16.09.11

Stadtbummel

Montag. Regen. Grau. Scheiß Welt, besonders weil es August ist und somit Hochsommer sein sollte. Ich quäle mich aus dem Bett und bin froh den ganzen Tag frei zu haben. Slasher ruft an. >>Kaffee trinken? << - >>Ja, muss aber noch zum Friseur.<<, antworte ich.>> Ein Uhr, Dom? <<->>Jo.<< Wunderbar kurz bleibt diese Konversation, da wir uns noch beide in den Untiefen des Schlafes befinden.
Duschen, Fahrrad, Friseur - Friseur, denke ich auf dem Rad, was für ne scheiß Idee bei dem Dreckswetter. Blabla, jaja, blödes Wetter ich weiß, das war's mit der kurzen Konversation. Ich höre mir triviales Gerede über meine Frisur an.“Ja, ist ganz wirres Haar, näch. Wie lange waren Sie nicht mehr hier?“ Aha, ja, hmm und so weiter. Ja, sieht gut aus. Danke. Fünfzig Cent Trinkgeld mehr ist nicht drin. Tschüss.
Am Dom angekommen warte ich auf Slasher und habe meinen Kaffee längst leer getrunken bevor er kommt. Komische Touristen ziehen an mir vorbei, knipsen sich vor alten Gebäuden und tragen ekelhaften Frohsinn auf ihren Gesichtern.
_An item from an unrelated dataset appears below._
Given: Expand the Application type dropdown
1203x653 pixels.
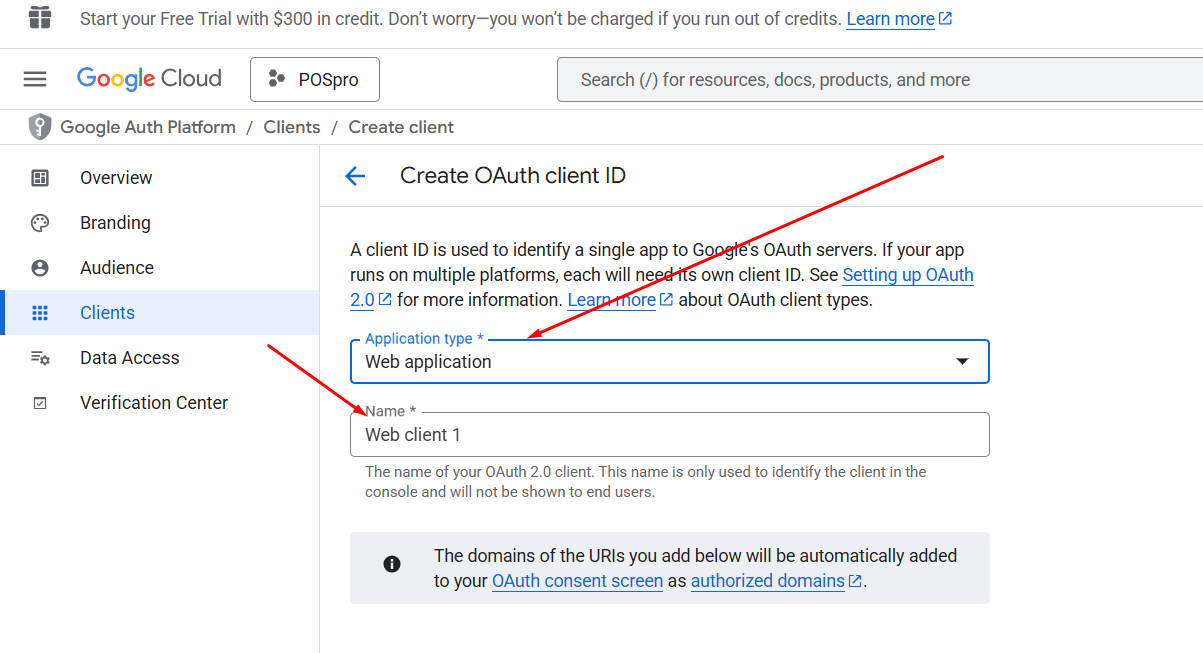Looking at the screenshot, I should 650,362.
Gut gelaunte Menschen an schlechten Tagen machen schlechte Tage noch schlechter, irgendwie. Egal. Slasher ist da. >>Warum is'n der Kaffee kalt.<<, fragt er und ich sage: >>Weil die die Kaffeebohnen jetzt immer tiefgefroren lagern um die Haltbarkeit zu verlängern.<<->>Fick dich<<, antwortet er. Es wird ein guter Tag, denke ich. >>Lass uns mal neuen holen.<<, bittet er mich und ich willige ein ihn bei Starbugs zu kaufen.
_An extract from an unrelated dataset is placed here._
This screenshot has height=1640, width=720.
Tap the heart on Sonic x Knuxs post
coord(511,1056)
Auf dem Marktplatz, über den wir nun schreiten, hat sich wie jeden Montag eine „Demo“ angesammelt von vielleicht zehn Menschen die Plakate in die Luft halten auf denen: „Nie wieder Krieg oder NPD-Verbot SOFORT !!!“, steht. Sehr passend das Slasher und ich mit unseren T-shirts, auf denen der deutsche Reichsadler mit in den Lorbeerkranz eingebautem PEACE- Zeichen aufgedrückt ist, vorbei laufen. Verdutzte Blicke dieser 10 Menschen die zusammengerechneten ein gut 1000 jähriges Alter aufweisen dürften und Glücksgefühl bei uns. Sie haben es nicht verstanden.
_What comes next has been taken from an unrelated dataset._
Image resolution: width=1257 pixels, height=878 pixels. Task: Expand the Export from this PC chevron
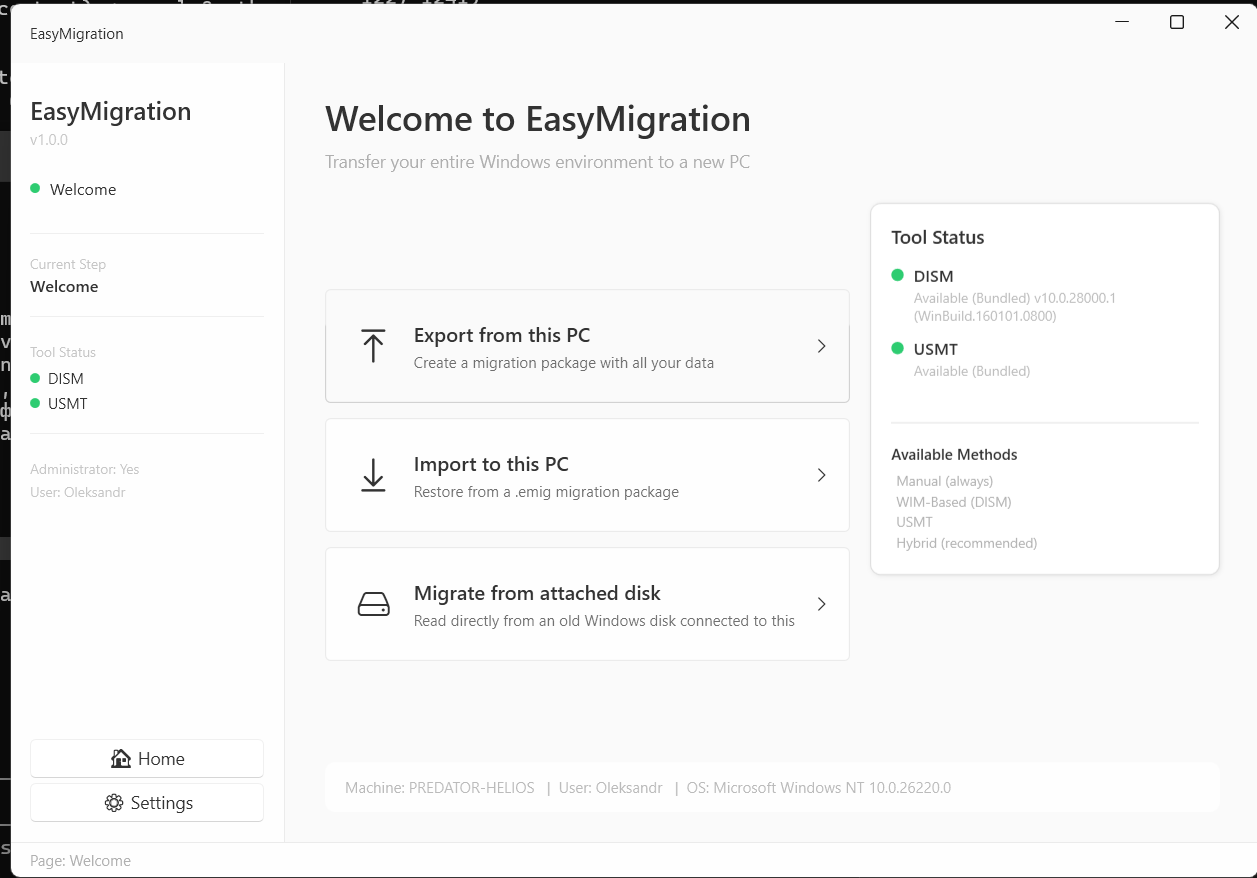[x=821, y=346]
Die durch unsere T-shirts verkörperte Dualität des Menschen schlägt mir nun auch erbarmungslos bei Starbugs ins Gesicht. An gut gezimmerten Holztischen sitzen Vertreter der H&M Retorten-Mode die sich allem Anschein nach alle Gegenseitig geklont haben. Es wird Fair-Trade Kaffee getrunken damit der kleine schwarze Mann in Ghana auch mal was zu beißen hat, während auf Apfel-Notebooks rumgetippt wird wie ein anderer kleiner schwarzer Mann der Minderjährig in Stollen rum kriechen muss, um für das Notebook des Rumtippenden wertvolle Edelmetalle zu sammeln.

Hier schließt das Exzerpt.